Verifying the security claims¶

This page is for the reviewer: the security engineer, IT admin, or auditor who has read How GaugeWright protects your work and wants to know how to check it for yourself rather than take it on faith.

GaugeWright's protection claims are not marketing copy. Most of them are structural — built into how the system decides what a run may do — and the strongest ones are machine-checked: stated as a formal invariant, modelled against an adversary in Quint, exercised by a test that deliberately tries to break them, and enforced on every push by CI. This page maps each guarantee to that backing evidence so you can open the file and read it.

Read this with the status table open

Every claim below carries a status badge. The single source of truth for status is Roadmap & status; where this page and that table ever disagree, the table wins. Today only the local desktop workbench is Available; cross-party deployment, attested compute, and enterprise identity are Built or Planned. Before relying on any row, read Deployment modes — it states precisely what is usable end-to-end today versus what is only exercisable in CI (for example, federation runs only over a loopback / NAT-isolated test harness, not an operational deployment).

The one fact that changes the threat model

GaugeWright's orchestration is local, but its inference is not. The agent's reasoning is performed by the third-party LLM provider you configure, so your prompts and the in-scope context are sent to that provider over the network. No claim on this page removes that provider from the trust boundary. See Where your data goes before you rely on any of the below.

Two kinds of guarantee — keep them apart¶

A claim is only as defensible as the thing backing it. GaugeWright makes two distinct kinds of promise, and a reviewer should treat them differently.

Kind	What backs it	How you verify it	Example
Structural / machine-checked	A formal invariant, a Quint model that discharges it, and a teeth probe that proves the check can fail	Read the model, run the checker, flip a teeth flag and watch it break	"A reference is not access"; "fail-closed"; "context never reaches the method owner"
Policy / operational	A configuration, a deployment practice, or a process	Read the config/spec and confirm the deployment matches	Which LLM provider is configured; KMS key custody; SIEM export wiring

The rest of this page is mostly about the first kind, because that is where you can get certainty rather than assurance. Known gaps in the second kind are listed in What is not yet proven.

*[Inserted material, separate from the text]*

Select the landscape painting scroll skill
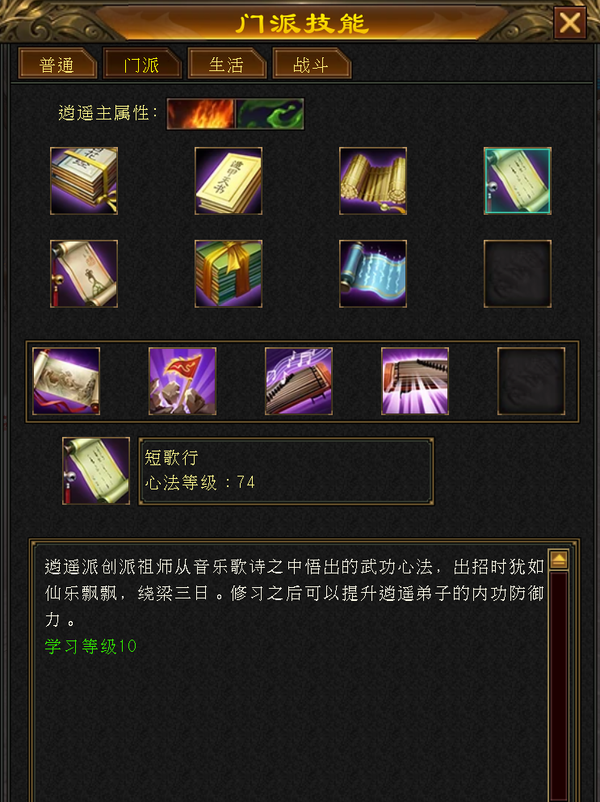This screenshot has height=802, width=600. point(66,381)
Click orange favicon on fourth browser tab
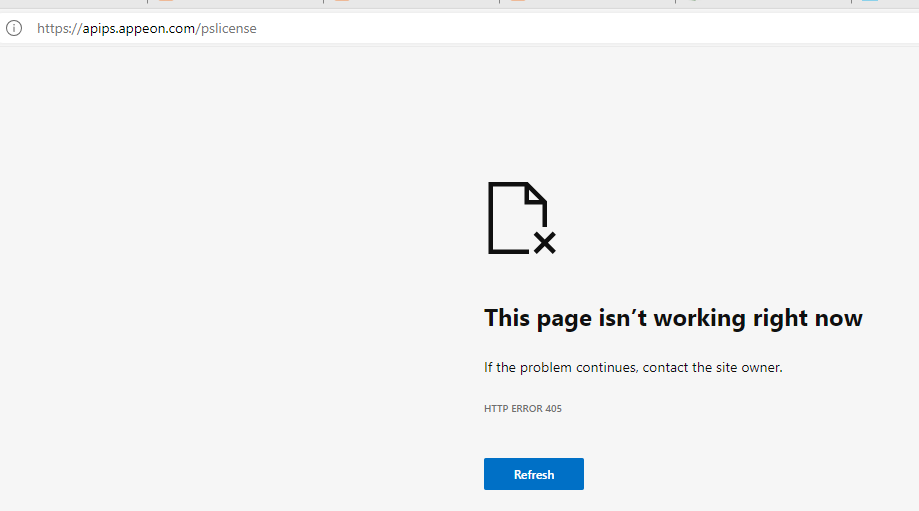Viewport: 919px width, 511px height. 518,2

The invariant → control idea¶

The chain is deliberately short, so there is no place for a claim to drift:

An invariant (INV-n) is stated in plain operational terms in specs/principles.md — e.g. uncertainty denies; never permits.
A Quint model under specs/models/ encodes that invariant as a property over an adversarial state space and proves the property holds.
A teeth probe inside the same model is a deliberately injected bug behind a flag. Flipping it must make the invariant fail — proving the check has teeth and is not a tautology.
A CI gate runs both directions on every push: invariants must hold, and every teeth probe must bite.
Where the same rule lives in shipping code, a Rust reducer mirrors the model and a property test (proptest) checks the implementation against the same shape over random inputs.

If any link breaks, CI goes red and the change cannot land. That is the whole mechanism. INV/ADR references below are optional deep links — you do not need them to follow the page.

The guarantee map¶

Each row names the claim, its backing model file, and the named property and teeth probe inside it. All file links point at the canonical sources on GitHub.

Boundary & egress¶

Method and context meet without either leaking; a run can only do what it was admitted to do. Available

Model: boundary.qnt
Properties that must hold: SAFE_EGRESS (nothing leaves to a non-owner without an admitted basis), CONTEXT_CONTAINED (the client's context never reaches the method owner without a basis), EGRESS_CONTAINED (outsiders never obtain anything without a basis).
Teeth: BUGGY injects one unmediated egress channel; the checker finds the leak. This is what proves the single-chokepoint design is load-bearing.
Honesty probe: METHOD_HIDDEN_FROM_B is expected to fail at the local desktop placement — because whoever operates the host can read plaintext, the method is not secret from the client when the client hosts execution. It passes only under attestation. This is the asymmetry stated honestly in the model, not hidden.
End-to-end test: the protection chain (grant → run → taint → review/export consent) is exercised over random interleavings in crates/app/tests/protection_chain_proptest.rs.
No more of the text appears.